Problem statement: Every line below between the one holding "The height and width of the screenshot is (784, 1563)." and the one holding "Click the comment", inclusive, should be copied exactly, and no other line.

Extracted entries:
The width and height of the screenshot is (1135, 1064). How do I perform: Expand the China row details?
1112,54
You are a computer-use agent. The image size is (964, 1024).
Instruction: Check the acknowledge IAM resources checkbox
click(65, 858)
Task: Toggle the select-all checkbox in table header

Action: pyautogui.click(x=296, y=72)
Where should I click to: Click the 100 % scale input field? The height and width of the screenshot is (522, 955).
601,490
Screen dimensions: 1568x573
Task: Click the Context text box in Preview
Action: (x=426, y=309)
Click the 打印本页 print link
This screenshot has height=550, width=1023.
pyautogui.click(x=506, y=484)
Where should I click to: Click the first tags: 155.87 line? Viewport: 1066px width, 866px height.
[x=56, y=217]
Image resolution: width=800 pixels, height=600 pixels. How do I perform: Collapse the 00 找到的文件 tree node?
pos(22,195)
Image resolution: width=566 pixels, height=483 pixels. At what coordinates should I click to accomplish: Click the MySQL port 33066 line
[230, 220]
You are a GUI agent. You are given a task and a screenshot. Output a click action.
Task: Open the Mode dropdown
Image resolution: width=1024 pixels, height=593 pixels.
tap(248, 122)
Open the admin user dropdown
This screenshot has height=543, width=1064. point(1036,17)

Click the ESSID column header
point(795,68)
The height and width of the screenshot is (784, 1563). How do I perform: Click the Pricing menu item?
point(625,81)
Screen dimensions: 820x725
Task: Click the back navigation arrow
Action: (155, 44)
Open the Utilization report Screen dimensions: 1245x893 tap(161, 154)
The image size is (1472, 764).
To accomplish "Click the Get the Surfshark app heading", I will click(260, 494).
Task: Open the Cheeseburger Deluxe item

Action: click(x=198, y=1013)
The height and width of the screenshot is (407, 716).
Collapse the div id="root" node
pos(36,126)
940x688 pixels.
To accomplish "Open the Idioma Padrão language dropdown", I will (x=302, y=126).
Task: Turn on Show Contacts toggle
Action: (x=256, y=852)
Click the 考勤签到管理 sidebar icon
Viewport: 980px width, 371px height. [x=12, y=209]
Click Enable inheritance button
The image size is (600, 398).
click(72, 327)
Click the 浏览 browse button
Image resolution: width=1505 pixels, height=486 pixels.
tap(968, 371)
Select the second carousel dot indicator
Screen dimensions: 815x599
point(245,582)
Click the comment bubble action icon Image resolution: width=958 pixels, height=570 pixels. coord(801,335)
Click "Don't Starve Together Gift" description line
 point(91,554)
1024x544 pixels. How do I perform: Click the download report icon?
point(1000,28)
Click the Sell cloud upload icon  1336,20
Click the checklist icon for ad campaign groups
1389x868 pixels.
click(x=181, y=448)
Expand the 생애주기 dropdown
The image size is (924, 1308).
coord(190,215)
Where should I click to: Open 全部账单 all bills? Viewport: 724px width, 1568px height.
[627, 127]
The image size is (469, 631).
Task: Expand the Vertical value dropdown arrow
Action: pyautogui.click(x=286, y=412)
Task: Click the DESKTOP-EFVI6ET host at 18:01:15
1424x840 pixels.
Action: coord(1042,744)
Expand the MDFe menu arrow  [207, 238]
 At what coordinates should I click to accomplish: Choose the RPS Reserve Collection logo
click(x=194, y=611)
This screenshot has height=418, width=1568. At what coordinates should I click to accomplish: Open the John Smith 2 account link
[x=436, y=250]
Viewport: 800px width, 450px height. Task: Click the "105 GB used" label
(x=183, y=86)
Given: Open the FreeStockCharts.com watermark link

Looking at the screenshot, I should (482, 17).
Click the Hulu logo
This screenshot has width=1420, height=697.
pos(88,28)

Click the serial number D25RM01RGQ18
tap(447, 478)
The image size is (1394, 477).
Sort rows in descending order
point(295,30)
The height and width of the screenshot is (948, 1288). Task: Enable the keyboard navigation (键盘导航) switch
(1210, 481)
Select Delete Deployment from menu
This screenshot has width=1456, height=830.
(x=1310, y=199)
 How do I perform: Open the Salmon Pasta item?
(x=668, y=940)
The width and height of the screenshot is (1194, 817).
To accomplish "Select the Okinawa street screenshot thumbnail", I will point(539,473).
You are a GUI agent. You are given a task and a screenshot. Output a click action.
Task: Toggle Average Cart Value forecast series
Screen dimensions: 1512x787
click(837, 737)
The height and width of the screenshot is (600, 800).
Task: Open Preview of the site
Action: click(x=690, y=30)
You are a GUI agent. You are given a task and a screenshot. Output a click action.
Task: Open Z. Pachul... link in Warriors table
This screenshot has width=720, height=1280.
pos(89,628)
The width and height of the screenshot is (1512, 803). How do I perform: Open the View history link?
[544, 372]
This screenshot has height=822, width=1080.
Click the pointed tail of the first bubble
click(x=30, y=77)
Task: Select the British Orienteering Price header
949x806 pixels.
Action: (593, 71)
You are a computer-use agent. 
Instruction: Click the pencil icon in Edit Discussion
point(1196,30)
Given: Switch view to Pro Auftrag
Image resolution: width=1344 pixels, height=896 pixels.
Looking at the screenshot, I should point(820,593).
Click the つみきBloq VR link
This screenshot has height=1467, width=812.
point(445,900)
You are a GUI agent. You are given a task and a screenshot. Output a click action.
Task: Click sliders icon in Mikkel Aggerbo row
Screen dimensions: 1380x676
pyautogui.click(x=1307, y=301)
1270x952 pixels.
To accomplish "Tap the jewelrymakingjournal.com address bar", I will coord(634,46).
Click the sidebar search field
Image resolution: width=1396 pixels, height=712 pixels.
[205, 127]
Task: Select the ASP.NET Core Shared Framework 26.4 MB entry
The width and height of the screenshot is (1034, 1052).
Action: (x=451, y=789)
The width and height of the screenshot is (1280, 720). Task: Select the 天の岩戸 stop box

Task answer:
The height and width of the screenshot is (784, 1563). How do I perform: Click the Pricing menu item?
point(625,81)
Screen dimensions: 820x725
Task: Click the back navigation arrow
Action: (155, 44)
Open the Utilization report Screen dimensions: 1245x893 tap(161, 154)
The image size is (1472, 764).
To accomplish "Click the Get the Surfshark app heading", I will click(260, 494).
Task: Open the Cheeseburger Deluxe item

Action: click(x=198, y=1013)
The height and width of the screenshot is (407, 716).
Collapse the div id="root" node
pos(36,126)
940x688 pixels.
To accomplish "Open the Idioma Padrão language dropdown", I will (x=302, y=126).
Task: Turn on Show Contacts toggle
Action: (x=256, y=852)
Click the 考勤签到管理 sidebar icon
Viewport: 980px width, 371px height. [x=12, y=209]
Click Enable inheritance button
The image size is (600, 398).
click(72, 327)
Click the 浏览 browse button
Image resolution: width=1505 pixels, height=486 pixels.
tap(968, 371)
Select the second carousel dot indicator
Screen dimensions: 815x599
point(245,582)
Click the comment bubble action icon Image resolution: width=958 pixels, height=570 pixels. coord(801,335)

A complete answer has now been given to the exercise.